*** Opening of DATA FOR REVIEW ***

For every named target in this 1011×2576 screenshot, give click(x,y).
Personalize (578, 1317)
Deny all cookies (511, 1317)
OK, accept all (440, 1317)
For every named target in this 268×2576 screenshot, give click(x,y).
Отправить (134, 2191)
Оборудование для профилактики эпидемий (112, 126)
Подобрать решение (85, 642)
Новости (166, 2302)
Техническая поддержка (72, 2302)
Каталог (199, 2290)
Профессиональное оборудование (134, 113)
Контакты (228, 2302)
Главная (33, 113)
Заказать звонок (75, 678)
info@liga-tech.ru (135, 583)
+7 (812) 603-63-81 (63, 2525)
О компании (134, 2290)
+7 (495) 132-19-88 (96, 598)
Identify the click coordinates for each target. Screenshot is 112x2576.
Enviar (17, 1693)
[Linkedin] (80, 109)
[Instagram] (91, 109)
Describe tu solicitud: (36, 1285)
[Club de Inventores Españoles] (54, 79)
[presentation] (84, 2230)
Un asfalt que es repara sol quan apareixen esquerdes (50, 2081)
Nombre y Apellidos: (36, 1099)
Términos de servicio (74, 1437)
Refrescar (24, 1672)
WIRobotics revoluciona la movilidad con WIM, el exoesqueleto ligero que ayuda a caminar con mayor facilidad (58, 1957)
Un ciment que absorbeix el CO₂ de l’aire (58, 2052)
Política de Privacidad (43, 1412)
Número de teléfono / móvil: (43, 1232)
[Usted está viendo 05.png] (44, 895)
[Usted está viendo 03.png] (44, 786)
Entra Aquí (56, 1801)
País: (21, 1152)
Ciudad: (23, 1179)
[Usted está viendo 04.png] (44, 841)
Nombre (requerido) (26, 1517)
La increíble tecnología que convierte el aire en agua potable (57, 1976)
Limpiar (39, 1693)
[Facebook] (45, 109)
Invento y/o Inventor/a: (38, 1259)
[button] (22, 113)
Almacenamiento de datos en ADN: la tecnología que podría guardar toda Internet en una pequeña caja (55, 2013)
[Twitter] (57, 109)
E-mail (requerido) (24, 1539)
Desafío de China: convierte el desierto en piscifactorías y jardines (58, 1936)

*** Close of DATA FOR REVIEW ***

> _WHAT TO DO_: Reproduce the whole listing so that each line matches the original exactly.

> _TASK OUTPUT_:
For every named target in this 1011×2576 screenshot, give click(x,y).
Personalize (578, 1317)
Deny all cookies (511, 1317)
OK, accept all (440, 1317)
For every named target in this 268×2576 screenshot, give click(x,y).
Отправить (134, 2191)
Оборудование для профилактики эпидемий (112, 126)
Подобрать решение (85, 642)
Новости (166, 2302)
Техническая поддержка (72, 2302)
Каталог (199, 2290)
Профессиональное оборудование (134, 113)
Контакты (228, 2302)
Главная (33, 113)
Заказать звонок (75, 678)
info@liga-tech.ru (135, 583)
+7 (812) 603-63-81 (63, 2525)
О компании (134, 2290)
+7 (495) 132-19-88 (96, 598)
Identify the click coordinates for each target. Screenshot is 112x2576.
Enviar (17, 1693)
[Linkedin] (80, 109)
[Instagram] (91, 109)
Describe tu solicitud: (36, 1285)
[Club de Inventores Españoles] (54, 79)
[presentation] (84, 2230)
Un asfalt que es repara sol quan apareixen esquerdes (50, 2081)
Nombre y Apellidos: (36, 1099)
Términos de servicio (74, 1437)
Refrescar (24, 1672)
WIRobotics revoluciona la movilidad con WIM, el exoesqueleto ligero que ayuda a caminar con mayor facilidad (58, 1957)
Un ciment que absorbeix el CO₂ de l’aire (58, 2052)
Política de Privacidad (43, 1412)
Número de teléfono / móvil: (43, 1232)
[Usted está viendo 05.png] (44, 895)
[Usted está viendo 03.png] (44, 786)
Entra Aquí (56, 1801)
País: (21, 1152)
Ciudad: (23, 1179)
[Usted está viendo 04.png] (44, 841)
Nombre (requerido) (26, 1517)
La increíble tecnología que convierte el aire en agua potable (57, 1976)
Limpiar (39, 1693)
[Facebook] (45, 109)
Invento y/o Inventor/a: (38, 1259)
[button] (22, 113)
Almacenamiento de datos en ADN: la tecnología que podría guardar toda Internet en una pequeña caja (55, 2013)
[Twitter] (57, 109)
E-mail (requerido) (24, 1539)
Desafío de China: convierte el desierto en piscifactorías y jardines (58, 1936)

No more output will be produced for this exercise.